*WORK ORDER 1*
According to the blood glucose passage, why do common activities and aerobic exercise cause blood glucose to drop? Answer in one to three sentences.
*WORK ORDER 2*
Decide whether each statement agrees with the blood glucose passage. Answer yes or no for each one, and quote the deciding words exactly.
(a) The passage defines aerobic exercise as activity performed at a moderate level for 20 minutes or more.
(b) The passage gives increasing carbohydrate intake as the only way to prevent low blood glucose.
(c) The passage names shopping and filing as common activities.
*WORK ORDER 3*
Transcribe the blood glucose passage from "Most common activities, such" to "combination of both.".

Let’s take a look at aerobic and anaerobic activities in greater detail.
Most common activities, such as yardwork, cleaning, shopping, filing, playing, sex, and anything else that requires using your muscles for more than a few minutes, as well as aerobic exercise (activities performed at a moderate level for 20 minutes or more) will promote a blood glucose drop due to enhanced insulin sensitivity and accelerated glucose consumption by muscle cells. To prevent low blood glucose, a person can reduce his dose of insulin or other blood-glucose-lowering medicines, increase his carbohydrate intake, or do a combination of both.

*Saved entries*
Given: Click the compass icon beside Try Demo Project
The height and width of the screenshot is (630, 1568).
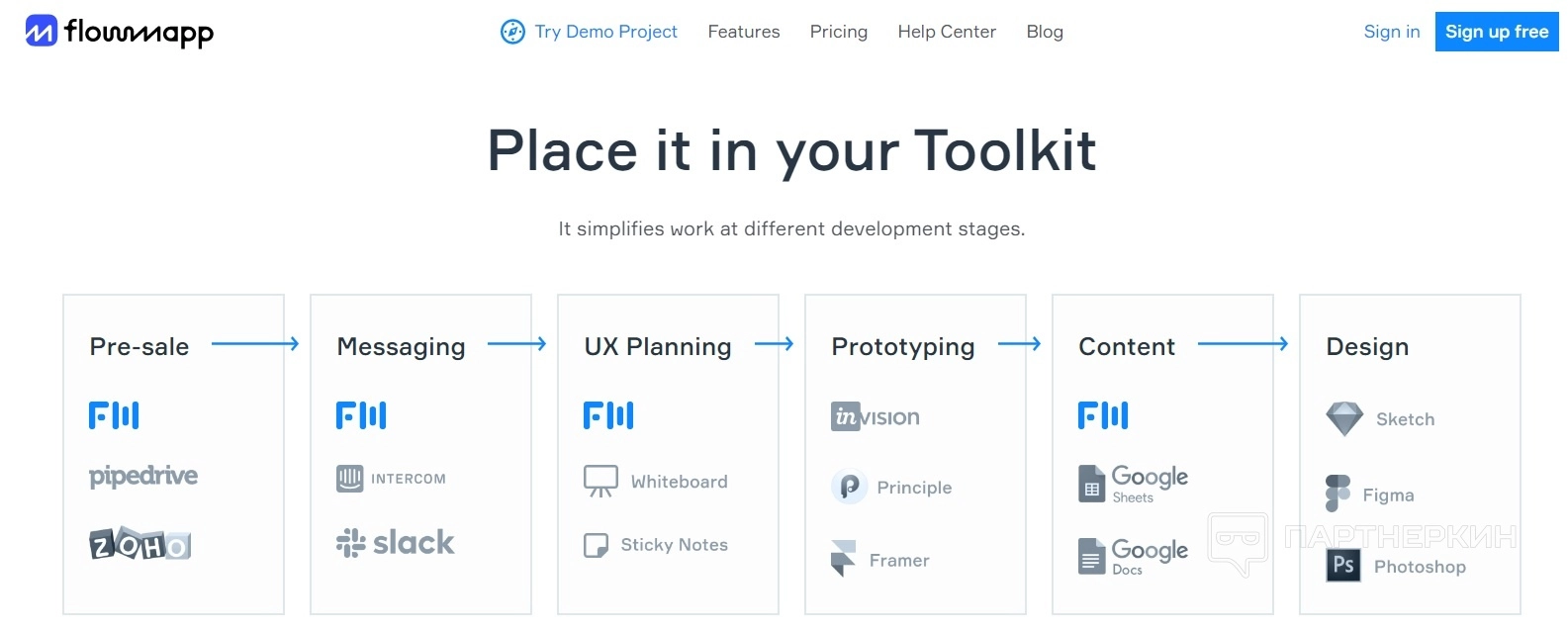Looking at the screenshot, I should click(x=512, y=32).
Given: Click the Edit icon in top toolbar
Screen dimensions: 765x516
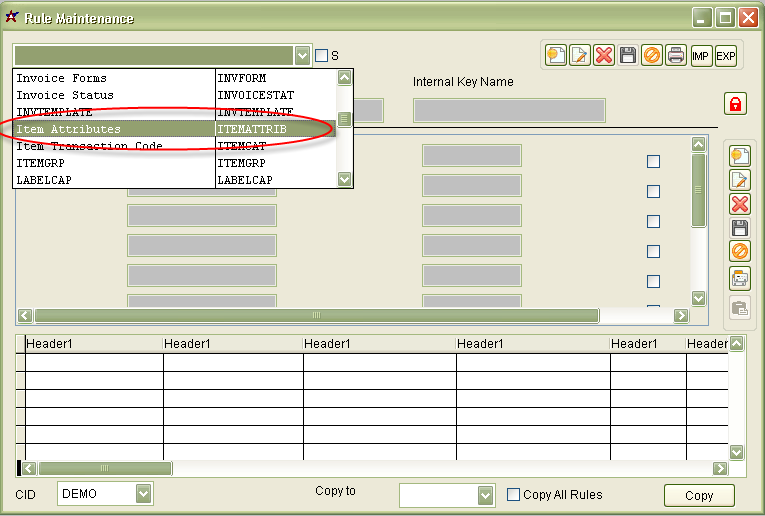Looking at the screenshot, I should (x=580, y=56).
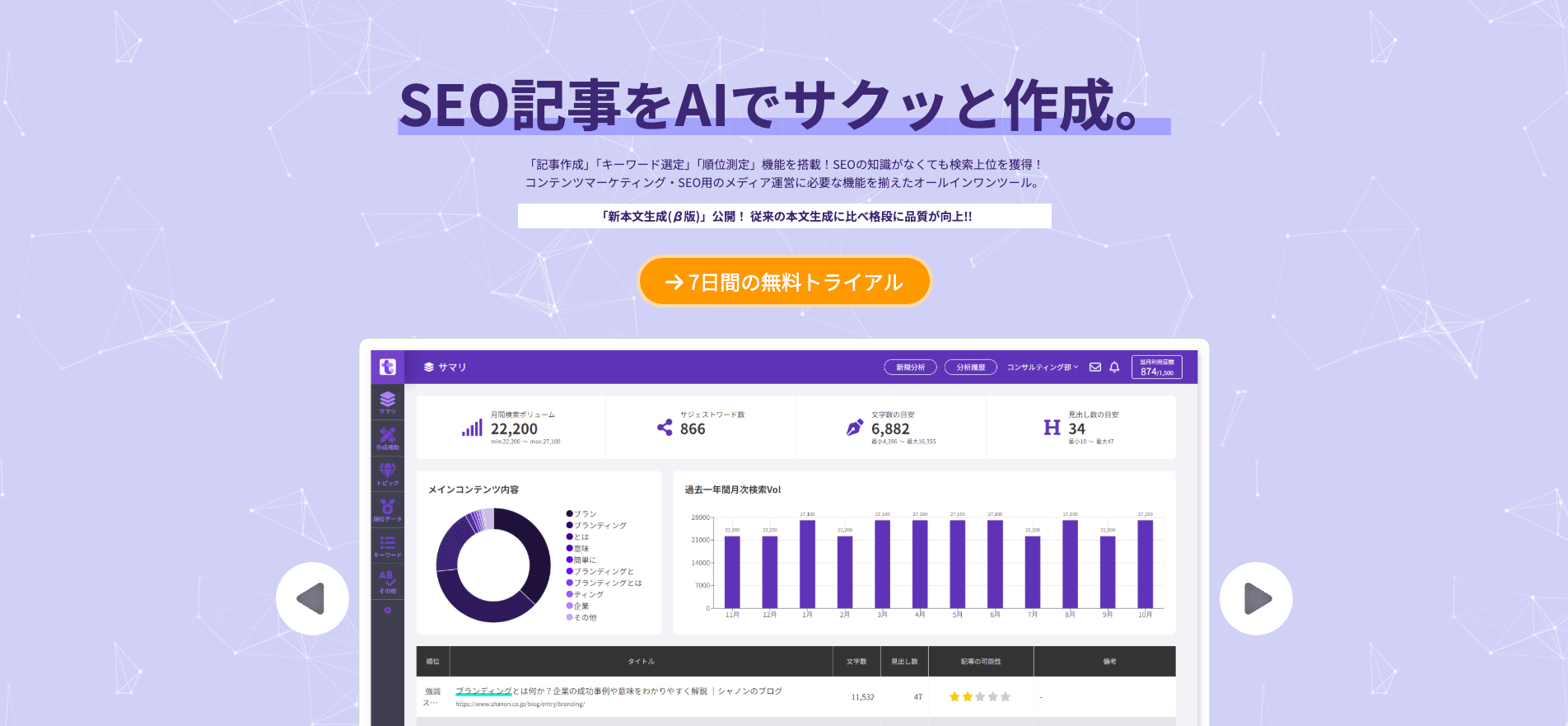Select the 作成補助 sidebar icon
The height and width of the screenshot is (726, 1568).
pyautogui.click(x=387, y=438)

*WORKED SOLUTION 1*
Using the muscles for more than a few minutes increases insulin sensitivity. It also makes muscle cells consume glucose faster. Together these lower blood glucose.

*WORKED SOLUTION 2*
(a) Yes: "activities performed at a moderate level for 20 minutes or more"
(b) No: "a person can reduce his dose of insulin or other blood-glucose-lowering medicines, increase his carbohydrate intake, or do a combination of both"
(c) Yes: "yardwork, cleaning, shopping, filing"

*WORKED SOLUTION 3*
Most common activities, such as yardwork, cleaning, shopping, filing, playing, sex, and anything else that requires using your muscles for more than a few minutes, as well as aerobic exercise (activities performed at a moderate level for 20 minutes or more) will promote a blood glucose drop due to enhanced insulin sensitivity and accelerated glucose consumption by muscle cells. To prevent low blood glucose, a person can reduce his dose of insulin or other blood-glucose-lowering medicines, increase his carbohydrate intake, or do a combination of both.